Rabu, 06 April 2011

Pentingnya Penataan Pegawai Negeri Sipil

Pada bulan ini, April, tiga kabupaten di eks Karesidenan Surakarta diributkan soal anggaran bagi pegawai yakni Kabupaten Karanganyar, Sragen dan Sukoharjo. Meski pemberitaan media tidak sama namun substansi yang diangkat pada batasan soal kepegawaian dan tentu saja hal ini berimbas pada anggaran. Perdebatan yang lagi-lagi tidak pada ranah kinerja, pengentasan kemiskinan atau program bagi masyarakat luas. Diskursus yang muncul justru berkutat pada "dapur" pemerintahan daerah.

Kondisi ini mencerminkan kondisi internal penataan pegawai negeri di tiga wilayah itu ada masalah. Meski daerah lain tidak muncul pemberitaan namun tidak selalu menandakan bahwa penataan pegawai telah selesai. Bisa saja memang karena tak ada momentum yang bisa memantik isu ke permukaan.
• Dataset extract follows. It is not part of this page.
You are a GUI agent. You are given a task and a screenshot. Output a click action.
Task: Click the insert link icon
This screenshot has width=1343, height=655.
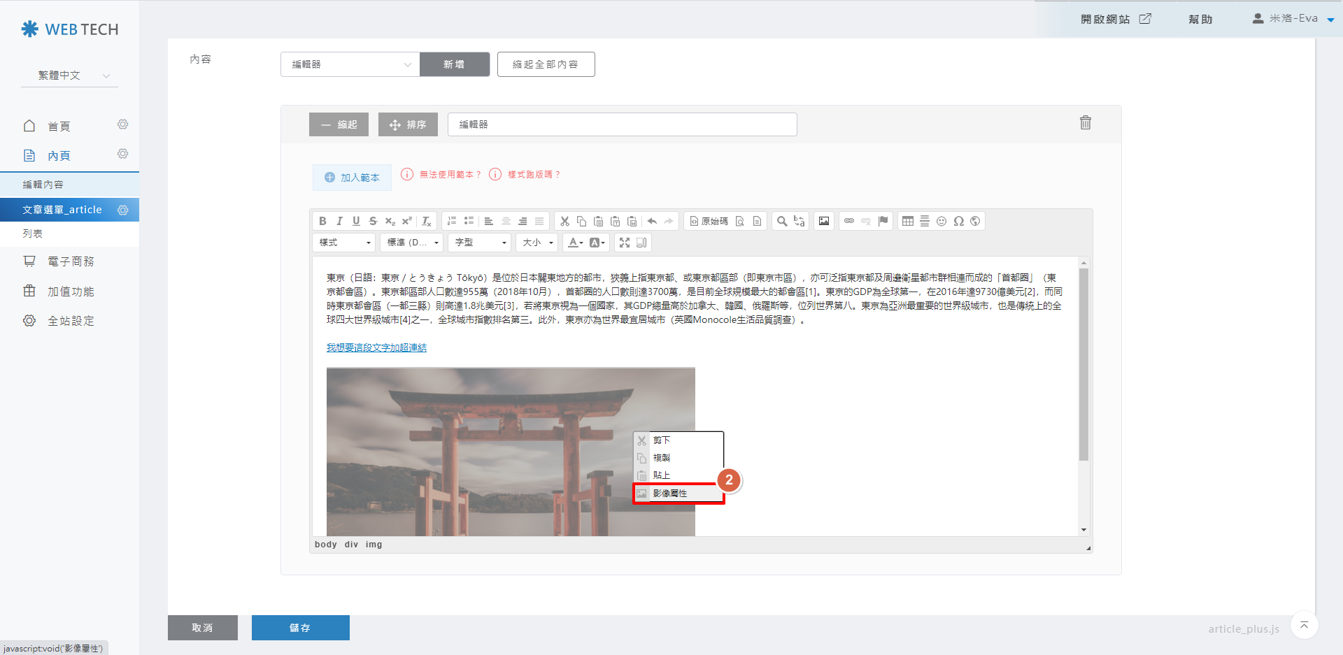point(849,221)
Padahal ditiga wilayah itu, anggaran bagi belanja pegawai di APBD Tahun 2010 sudah cukup besar. Masyarakat nampaknya kembali harus menantikan kinerja mereka yang lebih konkrit.
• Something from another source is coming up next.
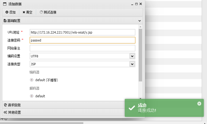Screen dimensions: 207x124
Task: Click the empty 网站备注 input field
Action: click(82, 48)
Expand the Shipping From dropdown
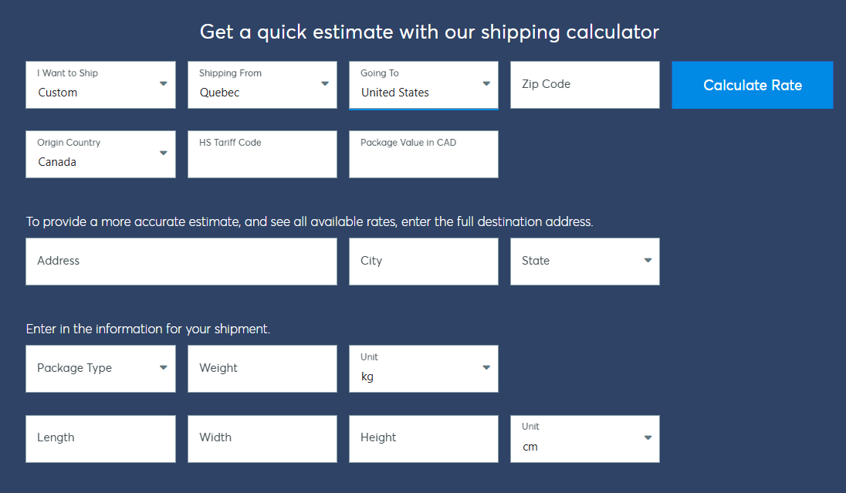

Di Sragen, ribut-ribut tentang JT atau job training serta anggaran Diklat Pra Jabatan muncul beriringan. Padahal landasan hukum perekrutan mereka sangat lemah. Meski bupati menyatakan bahwa keberadaan mereka untuk menutup ketimpangan ketersediaan tenaga pengajar, tetapi istilah JT merupakan hal baru. Agak aneh bila Untung menyatakan keberadaan mereka untuk mengcover tenaga guru di sekolah yang hanya ada 4-5 orang saja. Sementara pengadaan CPNS berasal dari pusat dan membutuhkan waktu.

Perdebatan penyelenggaraan diklat prajabatan bagi CPNS Sragen membutuhkan biaya hingga Rp 3juta/orang (espos 1 April 2011). Padahal kegiatan ini harusnya dibiayai oleh APBD. Penting diketahui untuk gaji PNS Kabupaten Sragen mencapai Rp 663 M atau sebesar 77,3 persen APBD pada Tahun 2010. Sungguh kondisi yang sangat kontras dengan keberadaan masyarakatnya. Bupati yang akan segera dilantik harus memberi catatan khusus mengenai hal ini.

Mendengarkan Pengarahan
Di Karanganyar, anggaran diklat prajabatan tahun 2011 dianggarkan sebesar Rp 2 M atau sebesar belanja bagi hasil kepada pemerintah desa di tahun 2009 maupun 2010. Anggaran yang sangat besar karena akan dibelanjakan untuk ratusan pegawai saja. Coba lihat data kondisi kelas ruang rusak tahun 2011 yang mencapai 705 (kategori sedang) dan 708 (kategori rusak berat). Adapun biaya untuk belanja guru yang sertifikasi mencapai Rp 57 M dan Rp 37 M untuk non sertifikasi.

Di Sukoharjo muncul polemik ratusan perawat kontrak tersebar di 12 kecamatan yang berjumlah 62 orang. Bukan soal jumlahnya namun gaji yang mereka terima tiap bulannya jauh dari layak karena hanya Rp 100.000/bulan. Sementara mereka sudah mengabdikan diri ada yang sudah enam tahun. Lucunya mereka berstatus magang dan dibayar dari pendapatan jasa layanan puskesmas. Yang perlu diketahui adalah setiap pendapatan harusnya masuk ke Dinas Pendapatan Daerah terlebih dahulu.

Ketiga polemik yang muncul bersamaan dengan problem yang hampir sama patut menjadi keprihatinan masyarakat baik di kabupaten yang bersangkutan maupun wilayah lain. Bagi kabupaten bersangkutan patut mempertanyakan sebenarnya bagaimana kinerja pemerintah daerah terutama Badan Kepegawaian Daerah setempat serta SKPD yang mengelola keuangan daerah mengaturnya. Sebab kasus itu muncul tidak serta merta namun ada tindakan yang tidak seharusnya dilakukan justru diterabas (misalnya adanya tenaga kontrak).

Bagi daerah lain, bisa saja problem yang sama sebenarnya dialami namun tidak ada yang memblow up. Kondisi seperti diatas sangat bisa terjadi diwilayah lain. Masyarakat perlu membangun dirinya untuk bersikap kritis supaya pajak maupun retibusi yang telah dibayarkan tidak dikeluarkan untuk hal-hal yang bisa melanggar aturan atau bukan urusan prioritas. Idealnya pemerintah daerah mengatur secara ketat dan disiplin dalam menjalankan pemerintahnya.

Kepala daerah harus cermat atas kinerja bawahannya dan harus sering melakukan cross check lapangan supaya tahu apa yang sesungguhnya terjadi. Tidak hanya menerima laporan apalagi yang baik-baik saja. Sudah tidak jaman lagi kepala daerah percaya begitu saja laporan bawahannya. Harus ada tindakan nyata untuk memverifikasi setiap jawaban "siap pak", "beres pak", "laksanakan" dan perintah sejenis lainnya. Karena pada dasarnya para kepala daerah memegang amanat masyarakat bukan warisan nenek moyang.